Roasted Cauliflower Tinga Tacos

  • Preparation Time
    Prep:
    10 min.
  • Cooking Time
    Cook:
    30 min.
  • Serves
    Serves:
    4-6

Cauliflower when roasted has a lovely meaty texture and makes a good substitute for the chicken that is used classically in this dish.

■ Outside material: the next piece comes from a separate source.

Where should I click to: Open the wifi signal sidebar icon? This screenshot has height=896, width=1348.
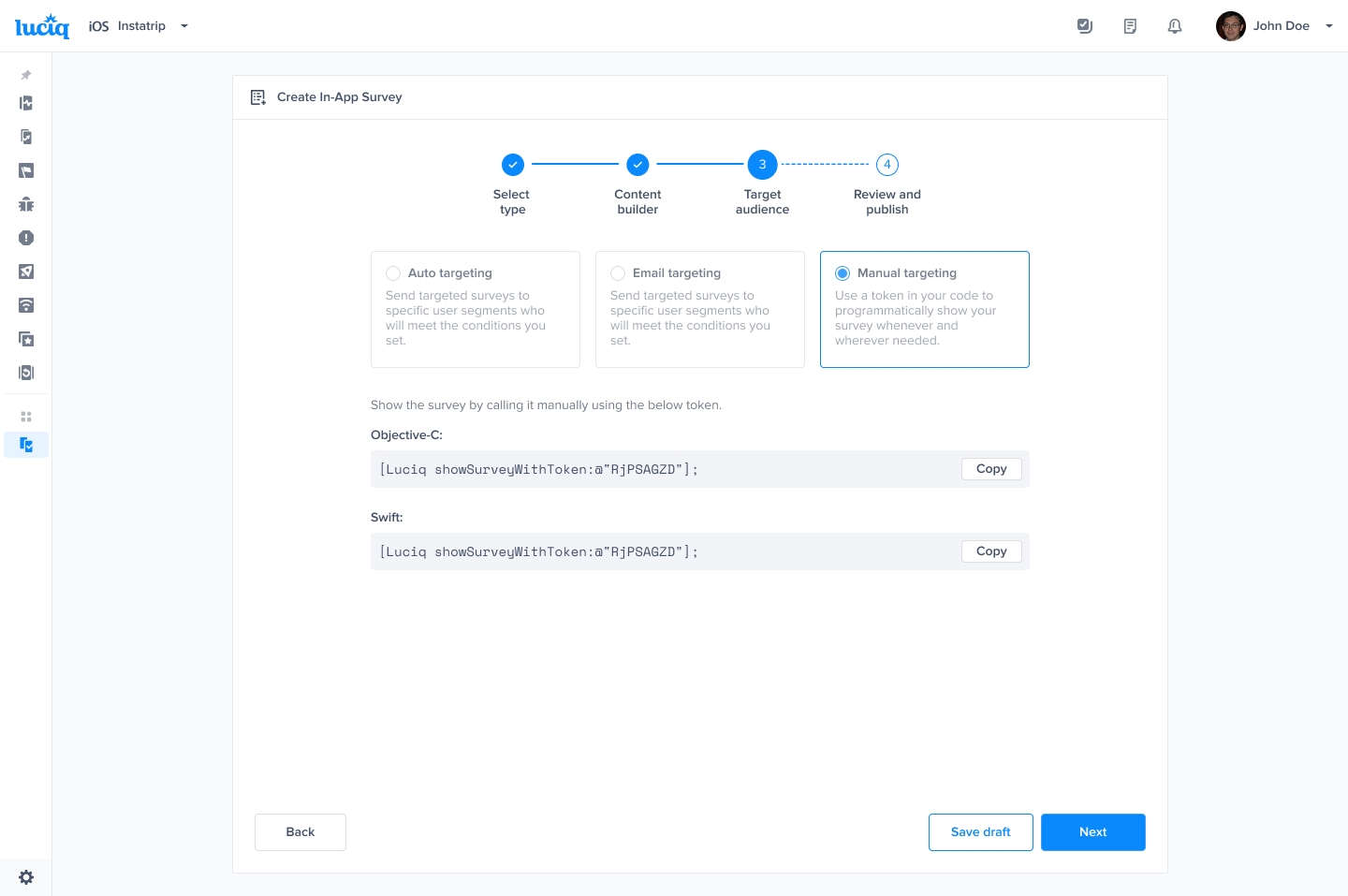[x=26, y=305]
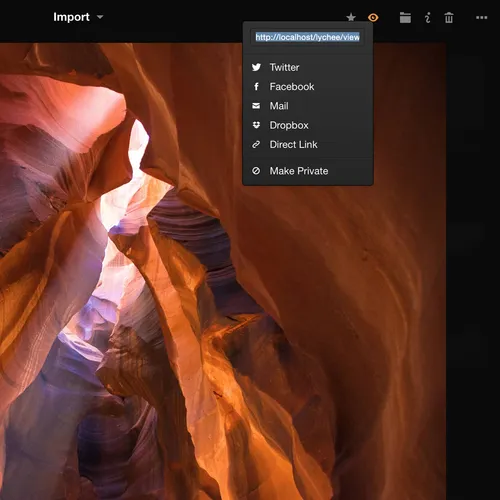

Recipe tags: smoky-chipotle base, easy difficulty, main, vegetarian, roast

Ingredients

Quantity Ingredient
3 tbsp olive oil
2 tbsp Better Than Bouillon® Smoky Chipotle Base
2 tbsp tomato paste
2 cloves cloves garlic, minced
1 tsp ground cumin
½ tsp dried oregano
1 medium cauliflower, cored and cut into small florets
1 small red onion, diced
2 cups cherry tomatoes
12 corn tortillas (5 inches), warmed according to package directions
½ cup crumbled cotija cheese
2 tbsp finely chopped fresh cilantro
Lime wedges

Directions

  • 1

    Preheat oven to 425°F

  • 2

    In large bowl, stir together oil, Culinary Collection Smoky Chipotle, tomato paste, garlic, cumin and oregano. Add cauliflower, onion and tomatoes; toss to combine. Arrange cauliflower mixture in single layer on parchment paper–lined baking sheet.

  • 3

    Bake, stirring halfway during the cook time, for 25 to 30 minutes or until golden brown and tender.

  • 4

    Assemble cauliflower in warm tortillas. Sprinkle with cotija and cilantro. Serve with lime.

Tip: Substitute cotija cheese with crumbled feta or goat cheese if preferred.